Fix64 denom = (va + vb + vc);
simplex.W = vc / denom;
simplex.V = vb / denom;
even though division is slower than multiplication and this can optimize it, it looks like the precision lost by doing "denom=1/x" and then "y*denom" instead of "y/x" is large enough to cause problems. If this trick is used in more places, then that could also cause problems there.

Also, the previously posted Fixed math library is very fast, I'm working one one myself (but 32bits) and there is a minimum of 2x speed gain (at least with basic operations) if you can switch from using structs to an enum of type long because it avoids copying the struct and, when it is avoided using "in" or "ref", accessing the field or having functions for comparisons is a lot slower. The problem is that enums must work with extension methods because they don't support operator overloads, and that means changing all operators by functions. That is a lot of work, I don't know if there is a sane way of doing it.

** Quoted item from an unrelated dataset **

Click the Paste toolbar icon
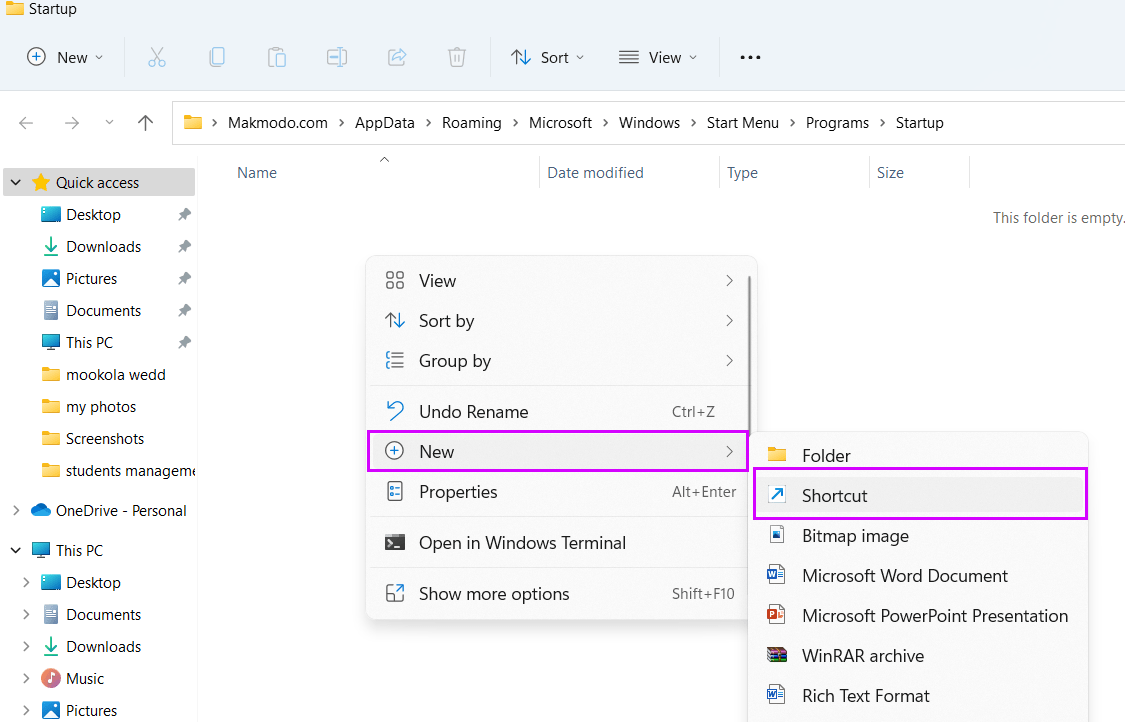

Re: Deterministic fixed-point port, open source

Posted: Mon Feb 04, 2019 11:51 pm
by Norbo
and that means changing all operators by functions. That is a lot of work, I don't know if there is a sane way of doing it.
I hold out hope that one day in the not too distant future, either RyuJIT (or an alternate AOT compiler backend under CoreRT) will be able to collapse operators into the same codegen you get from manual inlining- even for larger structs... one day, one day...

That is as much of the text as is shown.